**EXERCISE BRIEF:** Write out each line of the material below exactly as given.

=======

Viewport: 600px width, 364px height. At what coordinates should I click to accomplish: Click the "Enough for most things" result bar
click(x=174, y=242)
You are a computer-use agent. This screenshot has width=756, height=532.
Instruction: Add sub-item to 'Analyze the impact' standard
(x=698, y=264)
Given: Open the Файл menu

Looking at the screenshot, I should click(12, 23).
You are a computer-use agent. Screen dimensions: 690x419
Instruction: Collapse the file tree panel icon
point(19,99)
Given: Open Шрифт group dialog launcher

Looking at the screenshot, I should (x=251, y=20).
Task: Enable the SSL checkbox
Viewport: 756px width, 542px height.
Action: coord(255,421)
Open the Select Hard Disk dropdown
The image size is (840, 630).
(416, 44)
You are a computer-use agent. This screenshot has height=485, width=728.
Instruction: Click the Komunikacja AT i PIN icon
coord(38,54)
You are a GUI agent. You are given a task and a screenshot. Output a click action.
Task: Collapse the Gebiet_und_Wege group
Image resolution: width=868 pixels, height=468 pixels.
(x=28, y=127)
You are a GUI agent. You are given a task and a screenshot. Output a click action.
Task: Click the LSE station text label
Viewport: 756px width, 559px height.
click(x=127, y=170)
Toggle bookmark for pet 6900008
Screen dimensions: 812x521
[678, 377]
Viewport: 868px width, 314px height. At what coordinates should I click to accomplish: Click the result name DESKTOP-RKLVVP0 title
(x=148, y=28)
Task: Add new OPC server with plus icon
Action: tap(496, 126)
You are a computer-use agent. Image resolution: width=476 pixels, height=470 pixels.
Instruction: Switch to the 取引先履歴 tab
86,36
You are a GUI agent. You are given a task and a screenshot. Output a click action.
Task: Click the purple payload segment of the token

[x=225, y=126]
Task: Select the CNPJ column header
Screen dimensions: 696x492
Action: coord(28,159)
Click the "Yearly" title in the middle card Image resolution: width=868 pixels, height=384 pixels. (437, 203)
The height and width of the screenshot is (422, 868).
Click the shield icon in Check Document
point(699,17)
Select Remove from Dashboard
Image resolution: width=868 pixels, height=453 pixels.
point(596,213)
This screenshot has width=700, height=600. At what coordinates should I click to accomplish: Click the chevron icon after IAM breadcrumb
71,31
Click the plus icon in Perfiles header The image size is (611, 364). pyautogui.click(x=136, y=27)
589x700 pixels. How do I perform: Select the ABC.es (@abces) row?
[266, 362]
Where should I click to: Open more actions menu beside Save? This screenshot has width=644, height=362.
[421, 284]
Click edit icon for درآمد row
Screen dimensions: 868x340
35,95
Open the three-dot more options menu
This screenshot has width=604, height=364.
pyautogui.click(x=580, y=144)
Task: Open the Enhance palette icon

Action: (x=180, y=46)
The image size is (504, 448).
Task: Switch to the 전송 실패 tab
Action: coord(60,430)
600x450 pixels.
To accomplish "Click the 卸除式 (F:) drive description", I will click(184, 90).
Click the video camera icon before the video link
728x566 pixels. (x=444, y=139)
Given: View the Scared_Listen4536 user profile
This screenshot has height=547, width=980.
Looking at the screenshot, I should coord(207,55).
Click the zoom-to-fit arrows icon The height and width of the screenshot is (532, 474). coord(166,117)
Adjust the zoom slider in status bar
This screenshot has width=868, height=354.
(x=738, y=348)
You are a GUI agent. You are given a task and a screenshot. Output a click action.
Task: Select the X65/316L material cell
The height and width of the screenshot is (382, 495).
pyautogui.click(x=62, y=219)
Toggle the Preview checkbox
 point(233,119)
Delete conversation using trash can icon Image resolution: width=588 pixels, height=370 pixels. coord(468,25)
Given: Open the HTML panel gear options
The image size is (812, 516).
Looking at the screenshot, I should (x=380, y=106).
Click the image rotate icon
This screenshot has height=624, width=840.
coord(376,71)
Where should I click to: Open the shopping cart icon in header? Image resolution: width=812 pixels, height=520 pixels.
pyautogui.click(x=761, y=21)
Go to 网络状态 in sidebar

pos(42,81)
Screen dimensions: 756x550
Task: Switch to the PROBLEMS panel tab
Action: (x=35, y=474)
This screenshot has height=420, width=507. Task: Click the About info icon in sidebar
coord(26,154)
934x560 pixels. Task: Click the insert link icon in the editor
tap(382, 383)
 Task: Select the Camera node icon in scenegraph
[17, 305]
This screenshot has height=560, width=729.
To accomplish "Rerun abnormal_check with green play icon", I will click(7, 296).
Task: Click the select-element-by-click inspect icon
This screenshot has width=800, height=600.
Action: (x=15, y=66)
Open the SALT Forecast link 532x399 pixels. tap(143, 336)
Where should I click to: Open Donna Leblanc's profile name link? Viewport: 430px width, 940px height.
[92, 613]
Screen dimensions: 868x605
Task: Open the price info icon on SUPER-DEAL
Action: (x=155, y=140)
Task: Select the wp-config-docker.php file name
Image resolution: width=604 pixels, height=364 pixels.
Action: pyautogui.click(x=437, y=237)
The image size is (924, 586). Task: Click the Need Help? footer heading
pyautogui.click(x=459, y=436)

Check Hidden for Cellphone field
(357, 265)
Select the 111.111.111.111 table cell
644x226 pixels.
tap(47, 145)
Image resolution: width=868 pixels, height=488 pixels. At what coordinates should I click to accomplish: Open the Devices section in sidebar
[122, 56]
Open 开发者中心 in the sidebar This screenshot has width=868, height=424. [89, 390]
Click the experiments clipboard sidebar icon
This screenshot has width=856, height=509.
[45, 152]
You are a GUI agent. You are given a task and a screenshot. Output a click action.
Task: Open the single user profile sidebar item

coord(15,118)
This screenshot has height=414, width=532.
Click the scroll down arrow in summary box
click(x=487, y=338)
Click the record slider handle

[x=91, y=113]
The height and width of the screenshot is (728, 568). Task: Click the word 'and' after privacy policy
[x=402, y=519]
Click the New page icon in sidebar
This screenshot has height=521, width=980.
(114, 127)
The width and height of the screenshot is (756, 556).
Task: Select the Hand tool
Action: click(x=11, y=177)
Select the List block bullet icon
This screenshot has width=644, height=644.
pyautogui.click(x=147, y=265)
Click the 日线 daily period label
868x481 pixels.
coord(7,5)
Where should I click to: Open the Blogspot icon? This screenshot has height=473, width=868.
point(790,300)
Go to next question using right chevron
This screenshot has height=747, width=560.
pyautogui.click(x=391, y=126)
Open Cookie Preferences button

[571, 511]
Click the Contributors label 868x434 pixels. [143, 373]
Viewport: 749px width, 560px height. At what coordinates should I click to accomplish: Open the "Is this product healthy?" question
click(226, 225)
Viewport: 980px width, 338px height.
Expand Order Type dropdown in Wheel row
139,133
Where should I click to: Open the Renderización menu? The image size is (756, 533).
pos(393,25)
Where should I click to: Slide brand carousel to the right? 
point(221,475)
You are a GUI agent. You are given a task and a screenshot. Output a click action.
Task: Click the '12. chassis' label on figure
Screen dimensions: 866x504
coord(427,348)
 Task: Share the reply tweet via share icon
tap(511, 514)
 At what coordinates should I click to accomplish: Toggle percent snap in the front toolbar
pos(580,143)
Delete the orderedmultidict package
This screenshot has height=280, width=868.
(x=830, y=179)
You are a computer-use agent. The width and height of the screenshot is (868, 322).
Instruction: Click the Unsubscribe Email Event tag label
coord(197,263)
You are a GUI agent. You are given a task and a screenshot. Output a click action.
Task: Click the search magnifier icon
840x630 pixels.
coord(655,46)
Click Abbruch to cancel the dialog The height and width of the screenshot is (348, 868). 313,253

=======

**EXERCISE OUTPUT:**
Viewport: 600px width, 364px height. At what coordinates should I click to accomplish: Click the "Enough for most things" result bar
click(x=174, y=242)
You are a computer-use agent. This screenshot has width=756, height=532.
Instruction: Add sub-item to 'Analyze the impact' standard
(x=698, y=264)
Given: Open the Файл menu

Looking at the screenshot, I should click(12, 23).
You are a computer-use agent. Screen dimensions: 690x419
Instruction: Collapse the file tree panel icon
point(19,99)
Given: Open Шрифт group dialog launcher

Looking at the screenshot, I should (x=251, y=20).
Task: Enable the SSL checkbox
Viewport: 756px width, 542px height.
Action: coord(255,421)
Open the Select Hard Disk dropdown
The image size is (840, 630).
(416, 44)
You are a computer-use agent. This screenshot has height=485, width=728.
Instruction: Click the Komunikacja AT i PIN icon
coord(38,54)
You are a GUI agent. You are given a task and a screenshot. Output a click action.
Task: Collapse the Gebiet_und_Wege group
Image resolution: width=868 pixels, height=468 pixels.
(x=28, y=127)
You are a GUI agent. You are given a task and a screenshot. Output a click action.
Task: Click the LSE station text label
Viewport: 756px width, 559px height.
click(x=127, y=170)
Toggle bookmark for pet 6900008
Screen dimensions: 812x521
[678, 377]
Viewport: 868px width, 314px height. At what coordinates should I click to accomplish: Click the result name DESKTOP-RKLVVP0 title
(x=148, y=28)
Task: Add new OPC server with plus icon
Action: tap(496, 126)
You are a computer-use agent. Image resolution: width=476 pixels, height=470 pixels.
Instruction: Switch to the 取引先履歴 tab
86,36
You are a GUI agent. You are given a task and a screenshot. Output a click action.
Task: Click the purple payload segment of the token

[x=225, y=126]
Task: Select the CNPJ column header
Screen dimensions: 696x492
Action: coord(28,159)
Click the "Yearly" title in the middle card Image resolution: width=868 pixels, height=384 pixels. (437, 203)
The height and width of the screenshot is (422, 868).
Click the shield icon in Check Document
point(699,17)
Select Remove from Dashboard
Image resolution: width=868 pixels, height=453 pixels.
point(596,213)
This screenshot has width=700, height=600. At what coordinates should I click to accomplish: Click the chevron icon after IAM breadcrumb
71,31
Click the plus icon in Perfiles header The image size is (611, 364). pyautogui.click(x=136, y=27)
589x700 pixels. How do I perform: Select the ABC.es (@abces) row?
[266, 362]
Where should I click to: Open more actions menu beside Save? This screenshot has width=644, height=362.
[421, 284]
Click edit icon for درآمد row
Screen dimensions: 868x340
35,95
Open the three-dot more options menu
This screenshot has width=604, height=364.
pyautogui.click(x=580, y=144)
Task: Open the Enhance palette icon

Action: (x=180, y=46)
The image size is (504, 448).
Task: Switch to the 전송 실패 tab
Action: coord(60,430)
600x450 pixels.
To accomplish "Click the 卸除式 (F:) drive description", I will click(184, 90).
Click the video camera icon before the video link
728x566 pixels. (x=444, y=139)
Given: View the Scared_Listen4536 user profile
This screenshot has height=547, width=980.
Looking at the screenshot, I should coord(207,55).
Click the zoom-to-fit arrows icon The height and width of the screenshot is (532, 474). coord(166,117)
Adjust the zoom slider in status bar
This screenshot has width=868, height=354.
(x=738, y=348)
You are a GUI agent. You are given a task and a screenshot. Output a click action.
Task: Select the X65/316L material cell
The height and width of the screenshot is (382, 495).
pyautogui.click(x=62, y=219)
Toggle the Preview checkbox
 point(233,119)
Delete conversation using trash can icon Image resolution: width=588 pixels, height=370 pixels. coord(468,25)
Given: Open the HTML panel gear options
The image size is (812, 516).
Looking at the screenshot, I should (x=380, y=106).
Click the image rotate icon
This screenshot has height=624, width=840.
coord(376,71)
Where should I click to: Open the shopping cart icon in header? Image resolution: width=812 pixels, height=520 pixels.
pyautogui.click(x=761, y=21)
Go to 网络状态 in sidebar

pos(42,81)
Screen dimensions: 756x550
Task: Switch to the PROBLEMS panel tab
Action: (x=35, y=474)
This screenshot has height=420, width=507. Task: Click the About info icon in sidebar
coord(26,154)
934x560 pixels. Task: Click the insert link icon in the editor
tap(382, 383)
 Task: Select the Camera node icon in scenegraph
[17, 305]
This screenshot has height=560, width=729.
To accomplish "Rerun abnormal_check with green play icon", I will click(7, 296).
Task: Click the select-element-by-click inspect icon
This screenshot has width=800, height=600.
Action: (x=15, y=66)
Open the SALT Forecast link 532x399 pixels. tap(143, 336)
Where should I click to: Open Donna Leblanc's profile name link? Viewport: 430px width, 940px height.
[92, 613]
Screen dimensions: 868x605
Task: Open the price info icon on SUPER-DEAL
Action: (x=155, y=140)
Task: Select the wp-config-docker.php file name
Image resolution: width=604 pixels, height=364 pixels.
Action: pyautogui.click(x=437, y=237)
The image size is (924, 586). Task: Click the Need Help? footer heading
pyautogui.click(x=459, y=436)

Check Hidden for Cellphone field
(357, 265)
Select the 111.111.111.111 table cell
644x226 pixels.
tap(47, 145)
Image resolution: width=868 pixels, height=488 pixels. At what coordinates should I click to accomplish: Open the Devices section in sidebar
[122, 56]
Open 开发者中心 in the sidebar This screenshot has width=868, height=424. [89, 390]
Click the experiments clipboard sidebar icon
This screenshot has width=856, height=509.
[45, 152]
You are a GUI agent. You are given a task and a screenshot. Output a click action.
Task: Open the single user profile sidebar item

coord(15,118)
This screenshot has height=414, width=532.
Click the scroll down arrow in summary box
click(x=487, y=338)
Click the record slider handle

[x=91, y=113]
The height and width of the screenshot is (728, 568). Task: Click the word 'and' after privacy policy
[x=402, y=519]
Click the New page icon in sidebar
This screenshot has height=521, width=980.
(114, 127)
The width and height of the screenshot is (756, 556).
Task: Select the Hand tool
Action: click(x=11, y=177)
Select the List block bullet icon
This screenshot has width=644, height=644.
pyautogui.click(x=147, y=265)
Click the 日线 daily period label
868x481 pixels.
coord(7,5)
Where should I click to: Open the Blogspot icon? This screenshot has height=473, width=868.
point(790,300)
Go to next question using right chevron
This screenshot has height=747, width=560.
pyautogui.click(x=391, y=126)
Open Cookie Preferences button

[571, 511]
Click the Contributors label 868x434 pixels. [143, 373]
Viewport: 749px width, 560px height. At what coordinates should I click to accomplish: Open the "Is this product healthy?" question
click(226, 225)
Viewport: 980px width, 338px height.
Expand Order Type dropdown in Wheel row
139,133
Where should I click to: Open the Renderización menu? The image size is (756, 533).
pos(393,25)
Where should I click to: Slide brand carousel to the right? 
point(221,475)
You are a GUI agent. You are given a task and a screenshot. Output a click action.
Task: Click the '12. chassis' label on figure
Screen dimensions: 866x504
coord(427,348)
 Task: Share the reply tweet via share icon
tap(511, 514)
 At what coordinates should I click to accomplish: Toggle percent snap in the front toolbar
pos(580,143)
Delete the orderedmultidict package
This screenshot has height=280, width=868.
(x=830, y=179)
You are a computer-use agent. The width and height of the screenshot is (868, 322).
Instruction: Click the Unsubscribe Email Event tag label
coord(197,263)
You are a GUI agent. You are given a task and a screenshot. Output a click action.
Task: Click the search magnifier icon
840x630 pixels.
coord(655,46)
Click Abbruch to cancel the dialog The height and width of the screenshot is (348, 868). 313,253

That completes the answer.